Lecco, ancora violenza in stazione: rissa tra stranieri sui binari

Gli extracomunitari, che hanno continuato a darsele di santa ragione anche coi treni in transito e davanti allo sguardo attonito degli altri passeggeri, si sono separati solo dopo che uno dei due ha ferito il rivale utilizzando un coccio di vetro affilato. Il sindaco Pd: "No a strumentalizzazioni"

Lecco, ancora violenza in stazione: rissa tra stranieri sui binari

Nuovo episodio di violenza alla stazione di Lecco, dove due stranieri si sono affrontati in mezzo ai binari in una lotta senza esclusione di colpi tra gli sguardi attoniti e terrorizzati dei presenti.

Solo lunedì scorso la follìa del togolese che aveva aggredito due donne nel sottopassaggio, ora a pochi giorni di distanza la rissa sulla massicciata tra due extracomunitari mentre, come riportato dalla stampa locale, sopraggiungevano alcuni convogli.

Sono all'incirca le 21, ed i pochi testimoni presenti in quegli attimi concitati raccontano di una violenta colluttazione tra gli africani, con pugni, calci, spintoni e tentativi di sopraffazione e strangolamento. Afferrato poi il coccio affilato di una bottiglia di vetro frammentaria, uno dei facinorosi ha affondato un colpo contro il rivale, provocandogli una profonda lacerazione alla mano, protesa in avanti nel tentativo di proteggersi.

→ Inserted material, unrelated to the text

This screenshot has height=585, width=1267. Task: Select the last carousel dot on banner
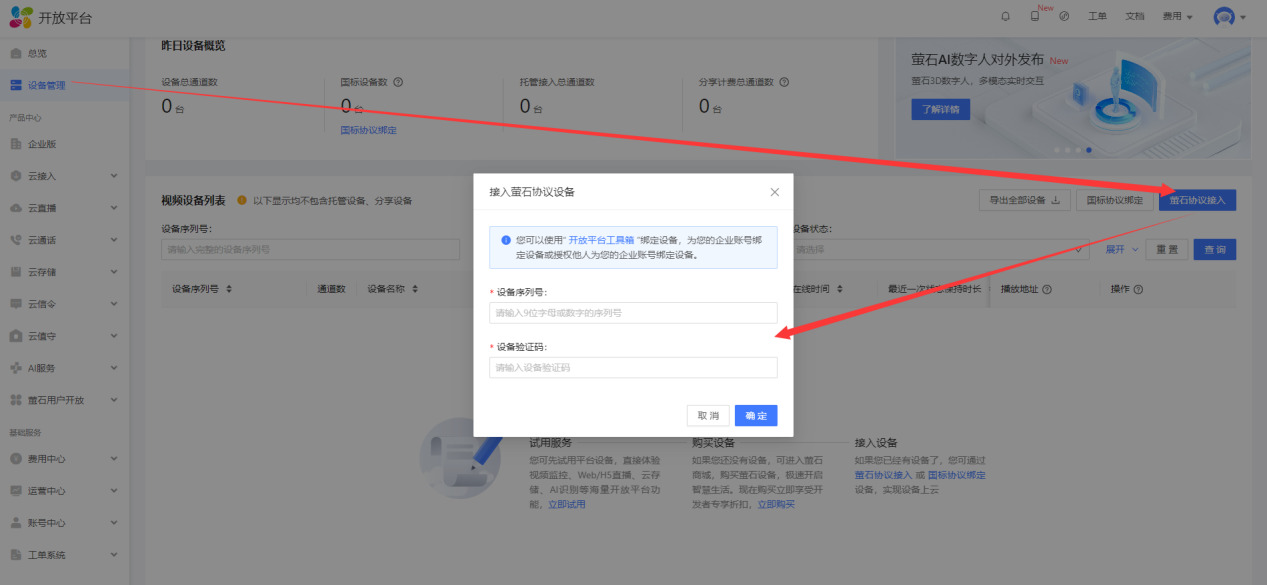tap(1089, 150)
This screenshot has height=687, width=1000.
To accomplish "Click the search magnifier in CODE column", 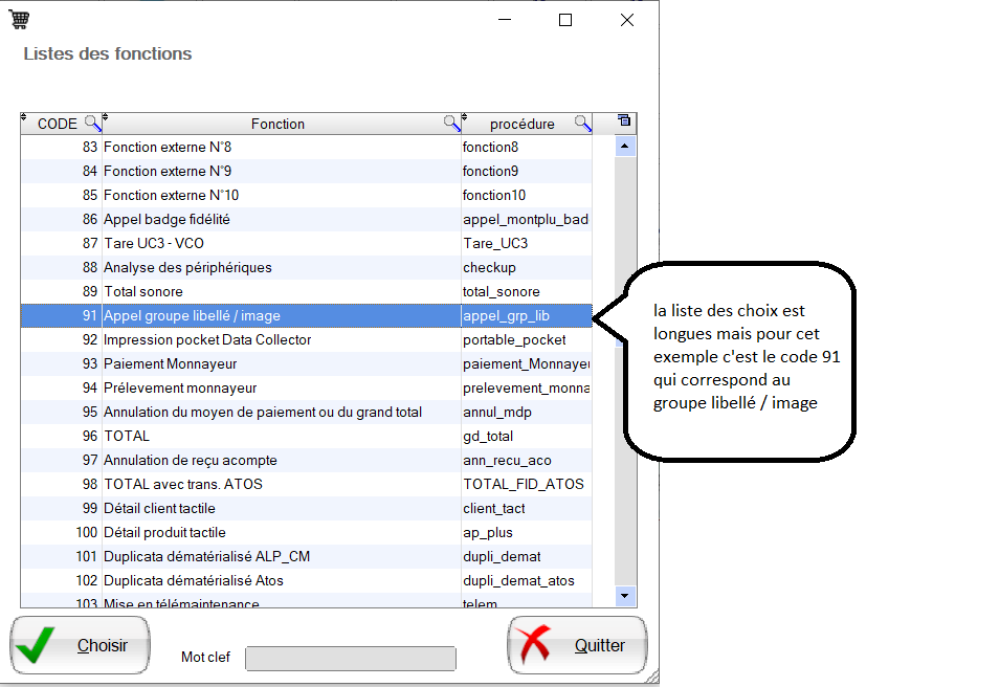I will (x=92, y=123).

Sul posto sono intervenuti i carabinieri della stazione di Valmadrera (Lecco), che sono riusciti ad intercettare solo lo straniero ferito, dato che il secondo aveva già fatto perdere le proprie tracce.

Nonostante l'arrivo di un'ambulanza del 118, i sanitari hanno dovuto faticare non poco per convincere l'africano a farsi trasportare all'ospedale Alessandro Manzoni per medicare il taglio ed apporvi dei necessari punti di sutura.

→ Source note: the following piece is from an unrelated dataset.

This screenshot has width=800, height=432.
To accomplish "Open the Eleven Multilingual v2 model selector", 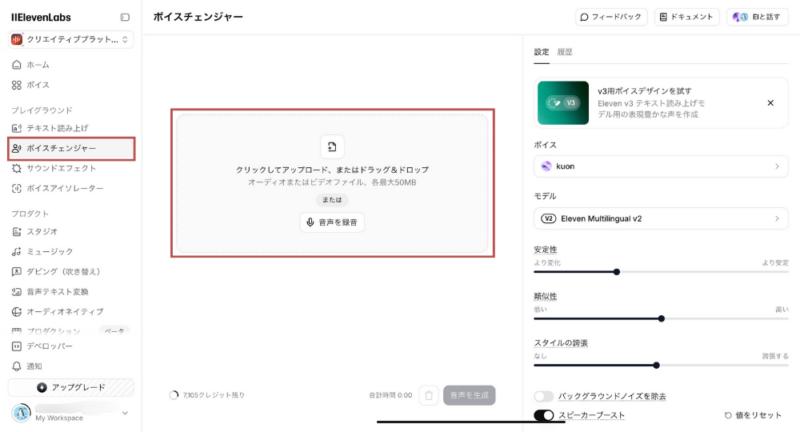I will 658,218.
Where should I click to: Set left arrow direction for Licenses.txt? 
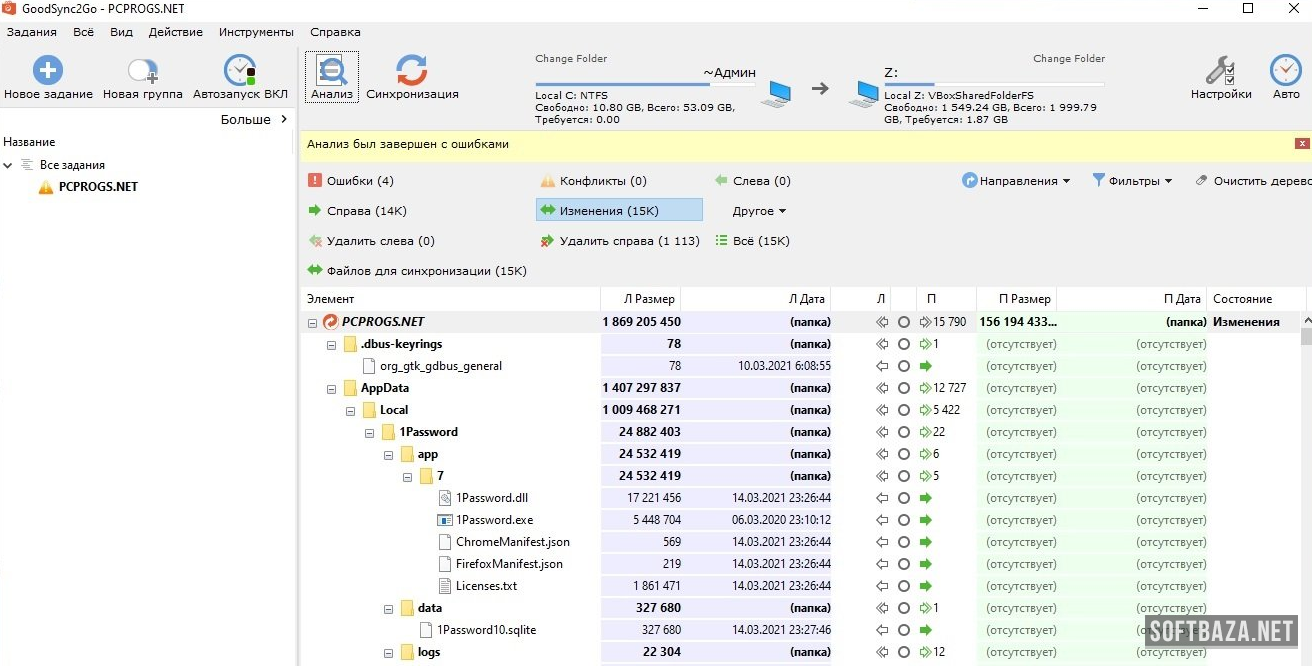click(882, 586)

Il primo cittadino Virgino Brivio (Pd) non fa allarmismi.

"Sulla sicurezza occorre fare sempre di più e meglio, con il presidio degli operatori delle forze dell’ordine, la continua collaborazione tra i rappresentanti dei vari enti e l’implementazione della tecnologia.", afferma, come riportato da "Il Giorno". "Non bisogna però cedere alla facile e spesso disinformata strumentalizzazione, che tutto produce fuorché maggior sicurezza".